Present every line of the records below as a numbered list, leaving out blank lines and any pictures.

········

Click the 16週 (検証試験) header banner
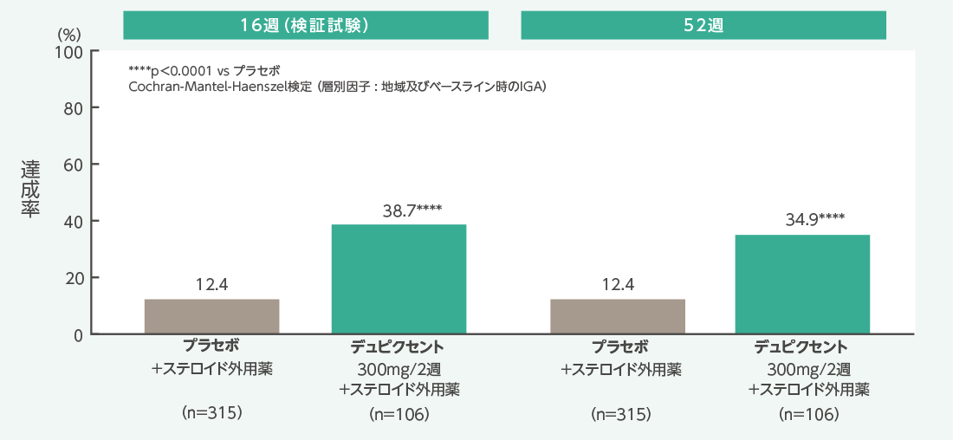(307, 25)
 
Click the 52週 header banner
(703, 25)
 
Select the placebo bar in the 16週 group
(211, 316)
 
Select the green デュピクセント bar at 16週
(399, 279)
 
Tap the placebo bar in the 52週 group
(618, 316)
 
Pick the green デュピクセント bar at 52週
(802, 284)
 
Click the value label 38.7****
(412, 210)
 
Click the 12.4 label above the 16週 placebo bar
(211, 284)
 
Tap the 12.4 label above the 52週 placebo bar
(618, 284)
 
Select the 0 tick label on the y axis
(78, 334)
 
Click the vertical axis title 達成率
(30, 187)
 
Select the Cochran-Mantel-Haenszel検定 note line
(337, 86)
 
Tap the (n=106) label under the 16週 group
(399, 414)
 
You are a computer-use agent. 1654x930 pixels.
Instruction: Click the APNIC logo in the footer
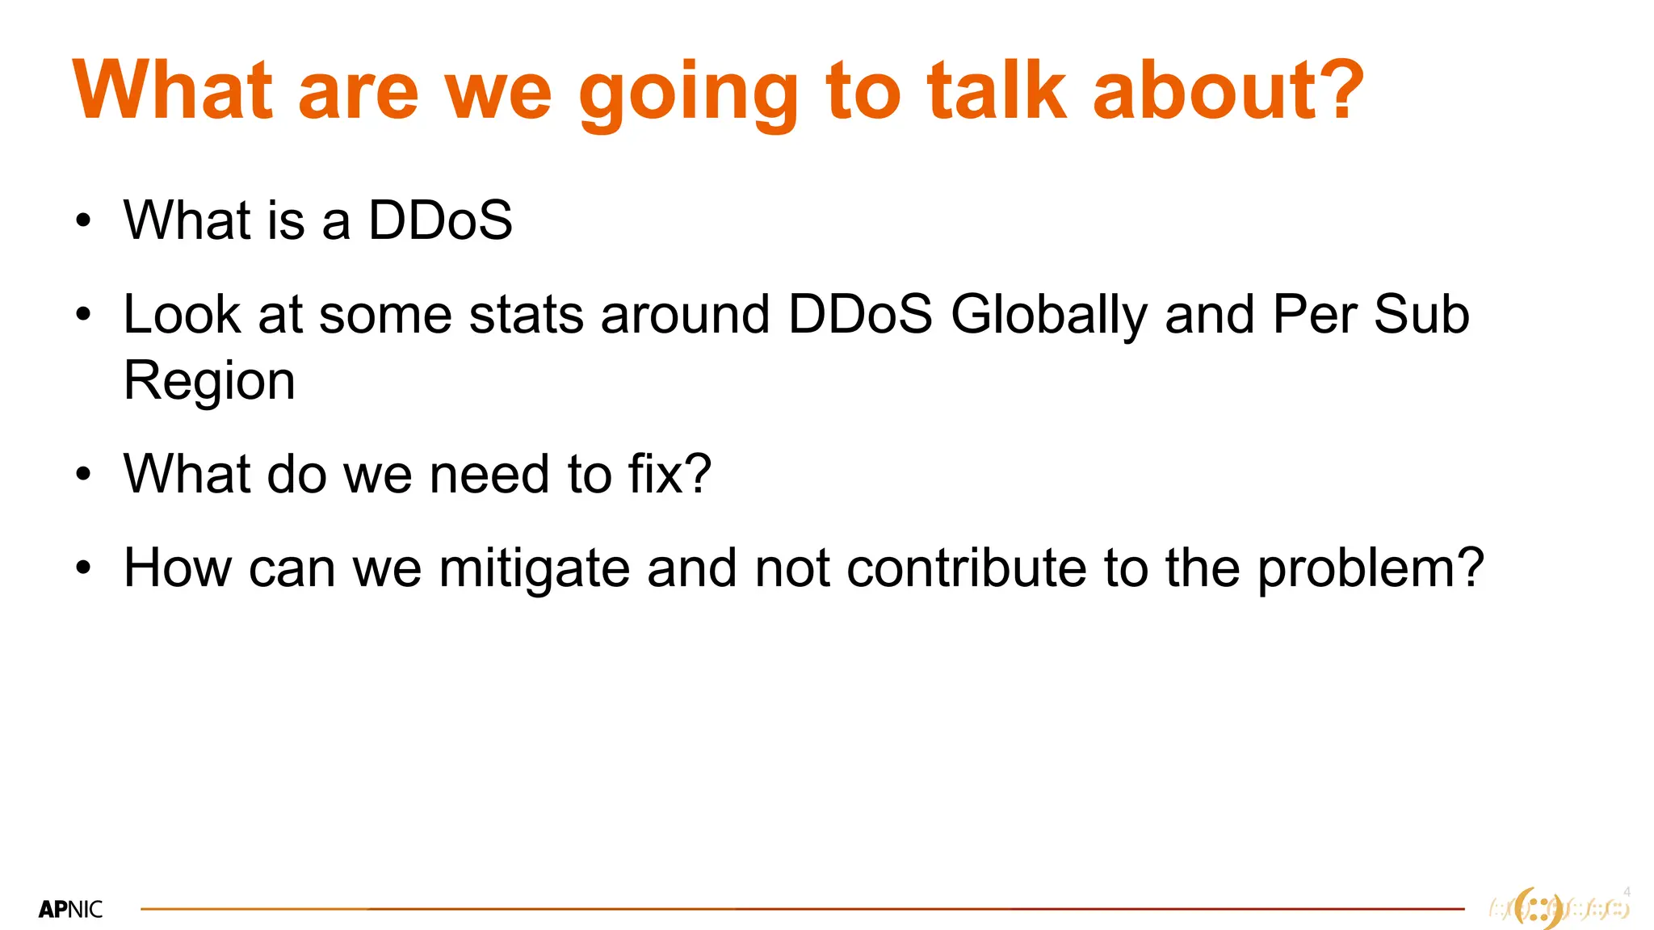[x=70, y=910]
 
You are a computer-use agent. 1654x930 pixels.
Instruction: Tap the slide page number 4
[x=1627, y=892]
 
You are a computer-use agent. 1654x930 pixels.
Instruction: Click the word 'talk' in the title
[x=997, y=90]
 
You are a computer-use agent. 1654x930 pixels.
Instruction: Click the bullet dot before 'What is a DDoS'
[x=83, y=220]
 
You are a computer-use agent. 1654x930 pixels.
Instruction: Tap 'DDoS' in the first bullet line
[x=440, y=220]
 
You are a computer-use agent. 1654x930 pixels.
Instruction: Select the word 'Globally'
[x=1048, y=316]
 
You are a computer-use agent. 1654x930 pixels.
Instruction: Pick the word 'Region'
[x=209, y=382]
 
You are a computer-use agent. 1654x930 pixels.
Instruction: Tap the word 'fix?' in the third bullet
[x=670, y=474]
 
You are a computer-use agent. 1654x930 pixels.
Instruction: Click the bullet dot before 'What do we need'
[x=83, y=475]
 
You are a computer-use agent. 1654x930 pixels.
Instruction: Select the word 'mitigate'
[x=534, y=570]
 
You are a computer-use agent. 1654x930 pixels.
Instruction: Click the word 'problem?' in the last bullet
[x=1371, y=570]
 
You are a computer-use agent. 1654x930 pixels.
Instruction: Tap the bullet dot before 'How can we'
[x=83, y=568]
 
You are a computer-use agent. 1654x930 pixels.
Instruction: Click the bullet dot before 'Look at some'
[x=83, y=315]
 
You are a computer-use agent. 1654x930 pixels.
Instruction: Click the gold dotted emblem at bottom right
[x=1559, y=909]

········

Full solution:
1. Click the 16週 (検証試験) header banner
2. (307, 25)
3. Click the 52週 header banner
4. (703, 25)
5. Select the placebo bar in the 16週 group
6. (211, 316)
7. Select the green デュピクセント bar at 16週
8. (399, 279)
9. Tap the placebo bar in the 52週 group
10. (618, 316)
11. Pick the green デュピクセント bar at 52週
12. (802, 284)
13. Click the value label 38.7****
14. (412, 210)
15. Click the 12.4 label above the 16週 placebo bar
16. (211, 284)
17. Tap the 12.4 label above the 52週 placebo bar
18. (618, 284)
19. Select the 0 tick label on the y axis
20. (78, 334)
21. Click the vertical axis title 達成率
22. (30, 187)
23. Select the Cochran-Mantel-Haenszel検定 note line
24. (337, 86)
25. Tap the (n=106) label under the 16週 group
26. (399, 414)
27. You are a computer-use agent. 1654x930 pixels.
28. Instruction: Click the APNIC logo in the footer
29. [x=70, y=910]
30. You are a computer-use agent. 1654x930 pixels.
31. Instruction: Tap the slide page number 4
32. [x=1627, y=892]
33. You are a computer-use agent. 1654x930 pixels.
34. Instruction: Click the word 'talk' in the title
35. [x=997, y=90]
36. You are a computer-use agent. 1654x930 pixels.
37. Instruction: Click the bullet dot before 'What is a DDoS'
38. [x=83, y=220]
39. You are a computer-use agent. 1654x930 pixels.
40. Instruction: Tap 'DDoS' in the first bullet line
41. [x=440, y=220]
42. You are a computer-use agent. 1654x930 pixels.
43. Instruction: Select the word 'Globally'
44. [x=1048, y=316]
45. You are a computer-use agent. 1654x930 pixels.
46. Instruction: Pick the word 'Region'
47. [x=209, y=382]
48. You are a computer-use agent. 1654x930 pixels.
49. Instruction: Tap the word 'fix?' in the third bullet
50. [x=670, y=474]
51. You are a computer-use agent. 1654x930 pixels.
52. Instruction: Click the bullet dot before 'What do we need'
53. [x=83, y=475]
54. You are a computer-use agent. 1654x930 pixels.
55. Instruction: Select the word 'mitigate'
56. [x=534, y=570]
57. You are a computer-use agent. 1654x930 pixels.
58. Instruction: Click the word 'problem?' in the last bullet
59. [x=1371, y=570]
60. You are a computer-use agent. 1654x930 pixels.
61. Instruction: Tap the bullet dot before 'How can we'
62. [x=83, y=568]
63. You are a computer-use agent. 1654x930 pixels.
64. Instruction: Click the bullet dot before 'Look at some'
65. [x=83, y=315]
66. You are a computer-use agent. 1654x930 pixels.
67. Instruction: Click the gold dotted emblem at bottom right
68. [x=1559, y=909]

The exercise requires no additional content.